To my knowledge, studies have not shown any benefits of regular full body MRI's. You might find a problem, or you might find a non-problem and in the process of fixing it (aka operation / medication) you create a problem. Those two effects seem to balance out each other on average.

palmotea · 2026-01-12T16:01:23 1768233683

> I thought radiologists need to know what to look for in order to diagnose something? Do they brute force every potential condition in the body that can be detected with an MRI?

No, when they read a scan, they're supposed to read everything visible for every problem. Think of it this way: if you break your leg and they take an MRI, do you want the radiologist to miss a tumor because he was focused on the break?

potamic · 2026-01-12T17:22:29 1768238549

About how many "parameters" do they evaluate roughly for a full body scan? And is one typically qualified to evaluate across the entire body or do they specialize in different areas of the body?

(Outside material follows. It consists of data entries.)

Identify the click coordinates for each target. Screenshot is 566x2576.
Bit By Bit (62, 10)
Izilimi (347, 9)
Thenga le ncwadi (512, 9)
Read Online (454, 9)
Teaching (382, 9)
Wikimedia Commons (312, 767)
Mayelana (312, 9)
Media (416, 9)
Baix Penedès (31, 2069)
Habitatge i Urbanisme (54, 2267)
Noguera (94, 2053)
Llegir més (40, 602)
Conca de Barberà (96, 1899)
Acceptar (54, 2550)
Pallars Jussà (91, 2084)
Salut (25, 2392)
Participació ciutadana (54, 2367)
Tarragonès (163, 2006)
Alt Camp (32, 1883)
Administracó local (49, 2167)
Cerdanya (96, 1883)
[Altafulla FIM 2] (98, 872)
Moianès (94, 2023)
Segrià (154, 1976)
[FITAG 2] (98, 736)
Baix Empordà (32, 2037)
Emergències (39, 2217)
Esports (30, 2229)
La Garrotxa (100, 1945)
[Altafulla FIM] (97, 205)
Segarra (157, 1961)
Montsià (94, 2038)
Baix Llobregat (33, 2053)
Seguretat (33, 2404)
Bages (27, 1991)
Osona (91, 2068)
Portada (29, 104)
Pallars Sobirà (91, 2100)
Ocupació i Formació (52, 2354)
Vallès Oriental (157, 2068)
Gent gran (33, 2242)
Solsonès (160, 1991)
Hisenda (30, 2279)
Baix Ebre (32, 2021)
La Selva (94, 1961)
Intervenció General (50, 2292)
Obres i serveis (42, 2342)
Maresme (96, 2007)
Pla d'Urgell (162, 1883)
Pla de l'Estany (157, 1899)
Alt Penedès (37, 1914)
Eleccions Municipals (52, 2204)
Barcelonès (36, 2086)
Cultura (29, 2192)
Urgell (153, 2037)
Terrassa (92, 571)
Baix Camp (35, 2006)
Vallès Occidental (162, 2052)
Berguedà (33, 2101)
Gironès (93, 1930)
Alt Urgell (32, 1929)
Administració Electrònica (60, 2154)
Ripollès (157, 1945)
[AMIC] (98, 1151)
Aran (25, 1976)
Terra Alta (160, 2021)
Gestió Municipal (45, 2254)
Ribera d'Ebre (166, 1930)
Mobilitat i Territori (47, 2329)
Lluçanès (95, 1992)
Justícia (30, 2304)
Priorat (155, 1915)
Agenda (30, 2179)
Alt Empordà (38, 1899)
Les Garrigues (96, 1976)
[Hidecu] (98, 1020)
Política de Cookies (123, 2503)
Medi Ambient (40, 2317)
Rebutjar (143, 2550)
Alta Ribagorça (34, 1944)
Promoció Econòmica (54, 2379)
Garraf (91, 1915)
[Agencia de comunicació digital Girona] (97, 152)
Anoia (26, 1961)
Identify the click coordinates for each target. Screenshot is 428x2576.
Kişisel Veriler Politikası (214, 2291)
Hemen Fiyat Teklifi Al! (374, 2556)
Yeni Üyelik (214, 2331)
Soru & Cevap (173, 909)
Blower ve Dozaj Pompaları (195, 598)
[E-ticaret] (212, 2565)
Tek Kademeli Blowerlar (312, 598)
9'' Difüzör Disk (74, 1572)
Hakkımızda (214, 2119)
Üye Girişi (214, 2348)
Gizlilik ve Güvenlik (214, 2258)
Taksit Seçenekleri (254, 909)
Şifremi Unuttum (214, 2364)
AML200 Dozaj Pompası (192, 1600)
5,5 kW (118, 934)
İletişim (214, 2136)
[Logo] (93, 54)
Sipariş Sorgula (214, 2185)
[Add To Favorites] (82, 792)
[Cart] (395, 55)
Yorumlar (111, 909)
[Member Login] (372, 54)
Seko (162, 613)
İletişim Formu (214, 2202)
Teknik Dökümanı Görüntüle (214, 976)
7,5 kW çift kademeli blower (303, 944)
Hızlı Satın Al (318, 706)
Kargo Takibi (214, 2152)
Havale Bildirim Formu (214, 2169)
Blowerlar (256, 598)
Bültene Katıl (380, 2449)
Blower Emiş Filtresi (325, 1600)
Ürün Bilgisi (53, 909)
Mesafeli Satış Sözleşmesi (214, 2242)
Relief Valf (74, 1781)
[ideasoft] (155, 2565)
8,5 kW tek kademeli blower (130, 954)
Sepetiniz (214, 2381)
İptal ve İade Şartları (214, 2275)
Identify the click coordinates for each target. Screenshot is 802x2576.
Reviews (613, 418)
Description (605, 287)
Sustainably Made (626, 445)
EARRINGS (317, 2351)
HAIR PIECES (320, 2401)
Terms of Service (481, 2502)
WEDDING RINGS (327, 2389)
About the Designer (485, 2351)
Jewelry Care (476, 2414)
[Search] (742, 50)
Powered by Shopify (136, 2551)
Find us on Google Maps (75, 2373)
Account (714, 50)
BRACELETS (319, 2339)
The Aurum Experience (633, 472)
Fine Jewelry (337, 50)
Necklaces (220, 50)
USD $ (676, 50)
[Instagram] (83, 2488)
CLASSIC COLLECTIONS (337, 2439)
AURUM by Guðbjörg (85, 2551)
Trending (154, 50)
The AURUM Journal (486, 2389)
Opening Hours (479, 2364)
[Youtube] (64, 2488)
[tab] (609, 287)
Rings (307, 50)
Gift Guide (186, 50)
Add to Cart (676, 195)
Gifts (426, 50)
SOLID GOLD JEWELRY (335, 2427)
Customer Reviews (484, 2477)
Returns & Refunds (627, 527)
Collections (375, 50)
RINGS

palmotea · 2026-01-12T18:28:47 1768242527

I don't know, but I've heard from doctors (many times, sometimes quite forcefully) that it's a radiologist's job to call out all abnormalities on the full image they get, and the reasoning makes sense.

I suppose a full body MRI would be very expensive and take a lot of time to read.

nkko · 2026-01-05T15:58:41 1767628721

Yep—many of these predate LLMs.

nkko · 2026-01-05T15:57:24 1767628644

Strong point. I’m considering to tag patterns better and add stuff like “model/toolchain-specific,” and something like “last validated (month/year)” field. Things change fast and for example “Context anxiety” is likely less relevant and should be reframed that way (or retired).